De quoi le zadisme est-il le nom ? Tribune libre d’Alain VERONESE
Publié le mardi, 27 janvier 2015 dans Point de vue
A Sivens, Notre-Dame-des-Landes, Roybon… les zadistes construisent des cabanes baroques contre les grands projets loufoques. Contre la globalisation marchande, les z’anars, z’indignés, nouveaux babas cool, écolos radicaux, s’enracinent dans la glaise du terroir, jouent la carte du vernaculaire contre la mondialisation totalitaire.
De quoi le zadisme est-il le nom? De la résistance encore balbutiante à l’artificialisation du monde.
Roybon, c’est pas bon. Un paradis tropical en Isère, à quoi ça sert ? A qui?
Aux 5628 touristes dé-paysés, dé-localisés, «tropicalisés», qui vont s’ébattre et patauger sous bulle. Dans «l’Aquamundo» climatisé à 29°. L’édification de ce paradis artificiel «nécessite» la destruction de 200 ha de forêt pour une reproduction améliorée d’une nature réellement détruite.
Climatisation – re-production – re-présentation. Le monde réel est devenu réellement asphyxiant, il est vrai.
Nous attendons un situationnisme réincarné pour décrypter l’envers du décor.
Ils nous construisent des Arches climatisées pour nous faire oublier le déluge du dérèglement climatique.

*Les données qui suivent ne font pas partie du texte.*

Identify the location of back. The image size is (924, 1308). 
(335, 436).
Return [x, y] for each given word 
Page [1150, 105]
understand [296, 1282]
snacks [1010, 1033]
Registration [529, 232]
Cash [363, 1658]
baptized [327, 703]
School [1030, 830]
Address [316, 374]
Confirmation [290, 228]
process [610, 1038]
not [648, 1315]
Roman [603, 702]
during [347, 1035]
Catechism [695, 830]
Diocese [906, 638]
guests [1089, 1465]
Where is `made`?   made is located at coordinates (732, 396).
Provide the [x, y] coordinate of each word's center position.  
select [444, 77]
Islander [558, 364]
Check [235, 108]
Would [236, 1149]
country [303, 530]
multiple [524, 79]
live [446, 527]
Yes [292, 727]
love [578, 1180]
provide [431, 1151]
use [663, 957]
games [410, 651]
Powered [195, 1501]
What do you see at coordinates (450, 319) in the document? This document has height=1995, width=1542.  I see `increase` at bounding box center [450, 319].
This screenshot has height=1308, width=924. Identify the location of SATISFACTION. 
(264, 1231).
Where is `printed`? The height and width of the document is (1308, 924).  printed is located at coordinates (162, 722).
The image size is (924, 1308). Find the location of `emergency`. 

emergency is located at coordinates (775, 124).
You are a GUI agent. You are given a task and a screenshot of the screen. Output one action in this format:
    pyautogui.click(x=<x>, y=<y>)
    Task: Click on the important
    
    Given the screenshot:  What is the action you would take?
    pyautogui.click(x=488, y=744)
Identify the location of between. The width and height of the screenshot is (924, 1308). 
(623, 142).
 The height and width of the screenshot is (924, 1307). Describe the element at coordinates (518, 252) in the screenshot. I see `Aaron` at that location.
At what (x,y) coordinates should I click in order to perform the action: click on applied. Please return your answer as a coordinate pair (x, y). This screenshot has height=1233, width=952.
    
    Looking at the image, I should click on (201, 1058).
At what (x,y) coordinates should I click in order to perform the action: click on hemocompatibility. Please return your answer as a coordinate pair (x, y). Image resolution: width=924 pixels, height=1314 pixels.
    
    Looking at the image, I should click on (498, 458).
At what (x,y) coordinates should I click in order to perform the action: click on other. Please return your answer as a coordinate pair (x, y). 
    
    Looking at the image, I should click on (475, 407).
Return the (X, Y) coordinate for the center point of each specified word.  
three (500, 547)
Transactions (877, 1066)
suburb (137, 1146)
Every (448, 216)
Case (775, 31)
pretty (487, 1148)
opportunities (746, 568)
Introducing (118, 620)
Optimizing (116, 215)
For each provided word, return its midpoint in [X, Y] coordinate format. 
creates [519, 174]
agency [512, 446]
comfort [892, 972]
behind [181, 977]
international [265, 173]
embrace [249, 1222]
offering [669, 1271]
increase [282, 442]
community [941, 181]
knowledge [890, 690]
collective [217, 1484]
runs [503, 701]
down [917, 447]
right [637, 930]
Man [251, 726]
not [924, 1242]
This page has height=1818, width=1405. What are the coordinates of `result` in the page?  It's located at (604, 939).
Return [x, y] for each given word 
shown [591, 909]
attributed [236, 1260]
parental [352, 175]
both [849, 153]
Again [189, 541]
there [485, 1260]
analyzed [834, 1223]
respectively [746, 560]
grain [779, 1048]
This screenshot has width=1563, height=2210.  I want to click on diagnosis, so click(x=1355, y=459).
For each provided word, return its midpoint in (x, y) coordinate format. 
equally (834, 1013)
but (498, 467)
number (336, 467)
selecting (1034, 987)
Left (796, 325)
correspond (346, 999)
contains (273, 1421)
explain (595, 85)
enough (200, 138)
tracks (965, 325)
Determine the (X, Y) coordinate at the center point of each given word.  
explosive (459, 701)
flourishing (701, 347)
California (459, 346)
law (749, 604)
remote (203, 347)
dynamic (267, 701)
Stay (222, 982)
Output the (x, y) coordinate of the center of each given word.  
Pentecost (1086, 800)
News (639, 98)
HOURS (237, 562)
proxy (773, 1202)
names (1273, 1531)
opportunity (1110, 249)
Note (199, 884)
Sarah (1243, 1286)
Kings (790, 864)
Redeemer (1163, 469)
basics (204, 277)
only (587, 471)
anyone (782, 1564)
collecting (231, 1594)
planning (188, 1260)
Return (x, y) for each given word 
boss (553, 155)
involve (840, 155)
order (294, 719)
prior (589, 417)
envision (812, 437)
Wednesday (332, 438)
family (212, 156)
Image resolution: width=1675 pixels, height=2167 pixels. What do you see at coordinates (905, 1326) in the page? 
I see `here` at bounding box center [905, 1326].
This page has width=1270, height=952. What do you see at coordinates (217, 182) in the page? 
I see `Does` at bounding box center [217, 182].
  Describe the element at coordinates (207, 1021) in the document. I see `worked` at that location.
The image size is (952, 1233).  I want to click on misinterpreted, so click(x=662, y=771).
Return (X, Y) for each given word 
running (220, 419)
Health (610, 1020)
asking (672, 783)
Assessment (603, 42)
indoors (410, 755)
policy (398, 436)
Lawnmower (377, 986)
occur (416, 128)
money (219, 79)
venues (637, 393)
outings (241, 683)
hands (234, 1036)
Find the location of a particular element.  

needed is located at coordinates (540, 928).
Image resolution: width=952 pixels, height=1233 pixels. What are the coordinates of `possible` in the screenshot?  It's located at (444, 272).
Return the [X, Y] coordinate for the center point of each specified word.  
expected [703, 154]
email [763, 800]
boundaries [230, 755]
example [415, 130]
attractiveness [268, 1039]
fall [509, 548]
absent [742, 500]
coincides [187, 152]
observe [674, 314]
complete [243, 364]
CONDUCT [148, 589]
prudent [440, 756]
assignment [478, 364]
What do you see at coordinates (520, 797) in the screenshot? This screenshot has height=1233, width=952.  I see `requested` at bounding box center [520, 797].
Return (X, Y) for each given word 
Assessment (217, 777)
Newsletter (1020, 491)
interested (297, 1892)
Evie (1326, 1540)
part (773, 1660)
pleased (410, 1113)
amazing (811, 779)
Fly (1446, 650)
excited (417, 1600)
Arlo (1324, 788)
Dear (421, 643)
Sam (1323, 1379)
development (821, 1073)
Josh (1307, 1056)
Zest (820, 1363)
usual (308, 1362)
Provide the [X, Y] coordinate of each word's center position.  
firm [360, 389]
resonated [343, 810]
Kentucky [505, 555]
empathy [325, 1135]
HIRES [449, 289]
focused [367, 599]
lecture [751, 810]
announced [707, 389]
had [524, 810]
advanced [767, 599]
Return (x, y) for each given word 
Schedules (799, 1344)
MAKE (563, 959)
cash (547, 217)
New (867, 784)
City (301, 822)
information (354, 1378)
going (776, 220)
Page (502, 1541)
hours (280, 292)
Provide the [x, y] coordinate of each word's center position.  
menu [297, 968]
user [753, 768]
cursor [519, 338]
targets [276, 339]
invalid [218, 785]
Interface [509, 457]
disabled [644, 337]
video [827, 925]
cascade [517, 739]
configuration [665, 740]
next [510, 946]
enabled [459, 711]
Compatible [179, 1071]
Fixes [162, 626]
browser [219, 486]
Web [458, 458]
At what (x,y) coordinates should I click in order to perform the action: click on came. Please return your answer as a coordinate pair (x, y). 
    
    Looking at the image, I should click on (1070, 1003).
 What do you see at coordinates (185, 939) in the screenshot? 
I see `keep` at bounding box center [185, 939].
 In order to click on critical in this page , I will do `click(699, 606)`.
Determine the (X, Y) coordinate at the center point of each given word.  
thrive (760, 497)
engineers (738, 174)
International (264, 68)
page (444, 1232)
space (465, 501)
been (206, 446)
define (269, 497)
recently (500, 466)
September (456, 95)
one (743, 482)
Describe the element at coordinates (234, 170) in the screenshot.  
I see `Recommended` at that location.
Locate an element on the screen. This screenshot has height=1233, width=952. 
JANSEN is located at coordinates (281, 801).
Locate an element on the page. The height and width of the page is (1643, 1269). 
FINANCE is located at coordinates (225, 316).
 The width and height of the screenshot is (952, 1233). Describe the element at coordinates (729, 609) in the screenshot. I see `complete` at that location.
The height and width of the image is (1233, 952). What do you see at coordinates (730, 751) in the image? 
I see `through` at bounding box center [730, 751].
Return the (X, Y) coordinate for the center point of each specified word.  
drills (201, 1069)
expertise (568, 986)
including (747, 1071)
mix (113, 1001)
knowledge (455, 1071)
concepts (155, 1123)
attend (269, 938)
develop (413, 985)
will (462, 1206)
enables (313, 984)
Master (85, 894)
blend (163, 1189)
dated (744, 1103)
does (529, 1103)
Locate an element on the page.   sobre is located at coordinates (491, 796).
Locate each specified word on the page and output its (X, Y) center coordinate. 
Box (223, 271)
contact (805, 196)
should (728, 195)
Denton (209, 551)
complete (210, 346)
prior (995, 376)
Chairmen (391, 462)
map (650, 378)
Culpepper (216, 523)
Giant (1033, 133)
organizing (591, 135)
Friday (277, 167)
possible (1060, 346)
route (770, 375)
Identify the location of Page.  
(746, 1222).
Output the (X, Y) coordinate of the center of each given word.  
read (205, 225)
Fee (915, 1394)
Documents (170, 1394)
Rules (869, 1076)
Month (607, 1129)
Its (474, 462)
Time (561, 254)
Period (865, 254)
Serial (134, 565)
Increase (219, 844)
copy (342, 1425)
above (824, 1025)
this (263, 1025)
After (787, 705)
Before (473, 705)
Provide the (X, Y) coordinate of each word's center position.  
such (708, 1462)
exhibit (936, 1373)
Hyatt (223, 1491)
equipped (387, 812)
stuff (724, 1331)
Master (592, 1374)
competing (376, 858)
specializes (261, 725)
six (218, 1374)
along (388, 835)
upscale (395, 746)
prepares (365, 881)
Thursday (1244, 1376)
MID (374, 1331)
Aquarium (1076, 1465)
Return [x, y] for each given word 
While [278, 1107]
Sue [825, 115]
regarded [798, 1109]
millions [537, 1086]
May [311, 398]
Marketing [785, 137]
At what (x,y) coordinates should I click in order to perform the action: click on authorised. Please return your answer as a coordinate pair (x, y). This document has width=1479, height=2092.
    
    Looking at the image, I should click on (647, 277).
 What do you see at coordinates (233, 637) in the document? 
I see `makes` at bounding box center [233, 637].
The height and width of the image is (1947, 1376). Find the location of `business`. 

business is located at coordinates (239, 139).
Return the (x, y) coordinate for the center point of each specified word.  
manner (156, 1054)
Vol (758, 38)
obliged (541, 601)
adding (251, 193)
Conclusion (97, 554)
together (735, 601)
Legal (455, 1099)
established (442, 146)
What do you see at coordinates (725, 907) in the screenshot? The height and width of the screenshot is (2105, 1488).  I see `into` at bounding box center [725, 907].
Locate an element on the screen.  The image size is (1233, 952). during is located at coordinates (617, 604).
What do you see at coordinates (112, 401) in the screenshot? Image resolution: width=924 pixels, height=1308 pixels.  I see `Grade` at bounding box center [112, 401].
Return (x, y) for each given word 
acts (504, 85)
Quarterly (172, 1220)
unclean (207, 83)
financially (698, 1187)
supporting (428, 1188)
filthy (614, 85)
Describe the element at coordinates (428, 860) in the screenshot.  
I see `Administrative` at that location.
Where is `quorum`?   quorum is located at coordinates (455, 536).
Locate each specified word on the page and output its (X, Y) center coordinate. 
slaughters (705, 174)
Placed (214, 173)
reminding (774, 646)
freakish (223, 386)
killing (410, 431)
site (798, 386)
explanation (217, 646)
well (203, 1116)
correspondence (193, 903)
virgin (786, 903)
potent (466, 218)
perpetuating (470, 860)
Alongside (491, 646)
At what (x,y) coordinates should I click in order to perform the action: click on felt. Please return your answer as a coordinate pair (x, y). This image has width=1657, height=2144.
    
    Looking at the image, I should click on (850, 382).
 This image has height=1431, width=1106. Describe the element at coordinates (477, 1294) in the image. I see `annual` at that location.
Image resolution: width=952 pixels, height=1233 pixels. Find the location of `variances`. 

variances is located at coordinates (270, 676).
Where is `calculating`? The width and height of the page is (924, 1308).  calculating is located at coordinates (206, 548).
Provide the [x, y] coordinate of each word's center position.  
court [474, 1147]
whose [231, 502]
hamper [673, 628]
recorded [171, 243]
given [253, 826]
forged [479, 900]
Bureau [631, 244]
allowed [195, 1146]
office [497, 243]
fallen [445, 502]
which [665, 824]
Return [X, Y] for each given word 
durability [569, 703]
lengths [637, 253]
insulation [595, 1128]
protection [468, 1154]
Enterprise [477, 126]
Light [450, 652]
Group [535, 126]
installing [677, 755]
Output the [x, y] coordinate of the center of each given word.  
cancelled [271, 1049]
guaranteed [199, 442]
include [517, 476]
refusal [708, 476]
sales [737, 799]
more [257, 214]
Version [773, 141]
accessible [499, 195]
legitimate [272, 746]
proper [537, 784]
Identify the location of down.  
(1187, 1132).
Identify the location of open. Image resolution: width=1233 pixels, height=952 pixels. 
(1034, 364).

Création d’emplois. Le p’tit personnel camouflera l’anxiété de sa vie précaire par distribution sans compter, atrocement mécanisés d’affables sourires et convivialités mal rétribuées.
Ah, que c’est bien beau la vie sous bulle! C’est bien chaud, les bouillonnants bassins! Et avec un je-ne-sais- quoi, qui ne compte pas pour rien d’érotico-chose. Le bobo babille et se déshabille, servi par des prolos serviles. Toute l’assemblée frétille
Zadistes, casseurs et Cassandre
Les pieds dans la boue, à Roybon, comme à Notre-Dame-des-Landes… chauffés à peine dans des masures squattées, les zadistes réalistes, décroissants conséquents pour certains, posent, bien en deçà du tracé local de la ZAD, les limites du mode de production qui va nous faire «crever la gueule ouverte!». (Pierre Fournier s’agite en sa tombe…). Cassandre inaudibles (forcément…) contre le fétichisme du gros Pib, casseurs de pub, les zadistes nous ramènent les pieds sur terre.
L’extension des domaines de la marchandisation est une tendance lourde. Écrasante! L’accélération de la circulation du Capital en est la cause efficiente. A quoi peut bien servir l’aéroport de Notre-Dame-des-Landes? A qui, si ce n’est à la «jet set», petits et grands officiants de l’hyper bourgeoisie qui prospère hors sol? Circulez, il n’y a rien à voir! Pour consolation à NDDL, on a prévu –rentabilisation mentale– la reconstruction d’une fermette modèle, avec des figurants péquenots qui feront dans le bio, avec des bestiaux vachement authentiques..
Délocalisation. Mentale. Un petit tour à Sivens. Là-bas, c’est l’eau dont la décroissance doit être industrieusement compensée. La p’tite rivière locale, le Tescou, a le débit bancal. Cette irrégularité du flux, conséquence du changement climatique? On ne peut l’exclure. Et alors? Qu’importe: on régule et rentabilise le manque en construisant un barrage pour optimiser le débit de la raréfiée ressource. Ce qui est rare est cher. Les capitalistes vont nous vendre le médicament pour soigner la maladie dont ils sont la cause. Malin. Profitable. Comme l’agriculture intensive défendue par les exploitants agricoles de la FNSEA.
Les zadistes hexagonaux ne sont-ils une figure locale du zapatisme au Chiapas? L’appel intergalactique de Marcos (1996) était motivé, construit, argumenté, par et pour la défense des cultures locales. L’autonomie économique, la promotion des différences, la relocalisation des pouvoirs comme des productions étaient conçues, construites, comme résistances-constructions contre l’aménagement-déménagement de l’homogénéisation de la mondialisation. Zadistes et zapatistes, même combat ?
La diversité des mondes possibles reste à construire.